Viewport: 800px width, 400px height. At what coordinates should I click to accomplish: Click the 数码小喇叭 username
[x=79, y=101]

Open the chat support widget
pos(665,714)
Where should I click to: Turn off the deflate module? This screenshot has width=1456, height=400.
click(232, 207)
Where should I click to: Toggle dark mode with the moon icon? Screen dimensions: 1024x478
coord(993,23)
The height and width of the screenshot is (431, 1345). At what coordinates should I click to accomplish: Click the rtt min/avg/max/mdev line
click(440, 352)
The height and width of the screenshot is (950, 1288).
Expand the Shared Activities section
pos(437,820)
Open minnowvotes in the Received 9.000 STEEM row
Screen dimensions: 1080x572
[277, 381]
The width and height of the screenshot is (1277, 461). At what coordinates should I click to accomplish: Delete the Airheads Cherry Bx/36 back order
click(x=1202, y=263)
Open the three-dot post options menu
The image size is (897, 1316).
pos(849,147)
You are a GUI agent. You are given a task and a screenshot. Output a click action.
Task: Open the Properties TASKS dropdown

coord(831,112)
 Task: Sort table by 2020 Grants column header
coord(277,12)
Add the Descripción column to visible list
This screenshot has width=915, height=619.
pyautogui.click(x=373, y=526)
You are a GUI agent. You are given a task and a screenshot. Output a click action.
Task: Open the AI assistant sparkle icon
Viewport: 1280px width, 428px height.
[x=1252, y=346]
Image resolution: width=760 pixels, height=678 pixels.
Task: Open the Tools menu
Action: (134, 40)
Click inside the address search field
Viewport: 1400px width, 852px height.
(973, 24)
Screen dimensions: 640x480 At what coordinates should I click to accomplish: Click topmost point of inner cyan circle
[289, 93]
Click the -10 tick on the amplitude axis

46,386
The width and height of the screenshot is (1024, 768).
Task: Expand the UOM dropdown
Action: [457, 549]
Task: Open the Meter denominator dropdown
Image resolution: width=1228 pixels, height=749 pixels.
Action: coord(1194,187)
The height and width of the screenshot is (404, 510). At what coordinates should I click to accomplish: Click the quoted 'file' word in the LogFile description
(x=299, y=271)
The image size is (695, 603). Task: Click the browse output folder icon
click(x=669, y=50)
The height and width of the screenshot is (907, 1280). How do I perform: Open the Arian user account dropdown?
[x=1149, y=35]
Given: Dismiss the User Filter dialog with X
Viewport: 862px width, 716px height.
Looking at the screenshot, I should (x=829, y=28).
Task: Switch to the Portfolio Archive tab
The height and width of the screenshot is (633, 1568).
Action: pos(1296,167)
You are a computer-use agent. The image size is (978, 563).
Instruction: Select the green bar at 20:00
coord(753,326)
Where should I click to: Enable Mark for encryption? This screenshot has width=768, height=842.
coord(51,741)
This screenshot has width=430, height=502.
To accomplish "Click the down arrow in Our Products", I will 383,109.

- [Exercise] Make sure every record is repeated exactly.

- [Problem solution]
Viewport: 800px width, 400px height. At what coordinates should I click to accomplish: Click the 数码小喇叭 username
[x=79, y=101]

Open the chat support widget
pos(665,714)
Where should I click to: Turn off the deflate module? This screenshot has width=1456, height=400.
click(232, 207)
Where should I click to: Toggle dark mode with the moon icon? Screen dimensions: 1024x478
coord(993,23)
The height and width of the screenshot is (431, 1345). At what coordinates should I click to accomplish: Click the rtt min/avg/max/mdev line
click(440, 352)
The height and width of the screenshot is (950, 1288).
Expand the Shared Activities section
pos(437,820)
Open minnowvotes in the Received 9.000 STEEM row
Screen dimensions: 1080x572
[277, 381]
The width and height of the screenshot is (1277, 461). At what coordinates should I click to accomplish: Delete the Airheads Cherry Bx/36 back order
click(x=1202, y=263)
Open the three-dot post options menu
The image size is (897, 1316).
pos(849,147)
You are a GUI agent. You are given a task and a screenshot. Output a click action.
Task: Open the Properties TASKS dropdown

coord(831,112)
 Task: Sort table by 2020 Grants column header
coord(277,12)
Add the Descripción column to visible list
This screenshot has width=915, height=619.
pyautogui.click(x=373, y=526)
You are a GUI agent. You are given a task and a screenshot. Output a click action.
Task: Open the AI assistant sparkle icon
Viewport: 1280px width, 428px height.
[x=1252, y=346]
Image resolution: width=760 pixels, height=678 pixels.
Task: Open the Tools menu
Action: (134, 40)
Click inside the address search field
Viewport: 1400px width, 852px height.
(973, 24)
Screen dimensions: 640x480 At what coordinates should I click to accomplish: Click topmost point of inner cyan circle
[289, 93]
Click the -10 tick on the amplitude axis

46,386
The width and height of the screenshot is (1024, 768).
Task: Expand the UOM dropdown
Action: [457, 549]
Task: Open the Meter denominator dropdown
Image resolution: width=1228 pixels, height=749 pixels.
Action: coord(1194,187)
The height and width of the screenshot is (404, 510). At what coordinates should I click to accomplish: Click the quoted 'file' word in the LogFile description
(x=299, y=271)
The image size is (695, 603). Task: Click the browse output folder icon
click(x=669, y=50)
The height and width of the screenshot is (907, 1280). How do I perform: Open the Arian user account dropdown?
[x=1149, y=35]
Given: Dismiss the User Filter dialog with X
Viewport: 862px width, 716px height.
Looking at the screenshot, I should (x=829, y=28).
Task: Switch to the Portfolio Archive tab
The height and width of the screenshot is (633, 1568).
Action: pos(1296,167)
You are a computer-use agent. The image size is (978, 563).
Instruction: Select the green bar at 20:00
coord(753,326)
Where should I click to: Enable Mark for encryption? This screenshot has width=768, height=842.
coord(51,741)
This screenshot has width=430, height=502.
To accomplish "Click the down arrow in Our Products", I will 383,109.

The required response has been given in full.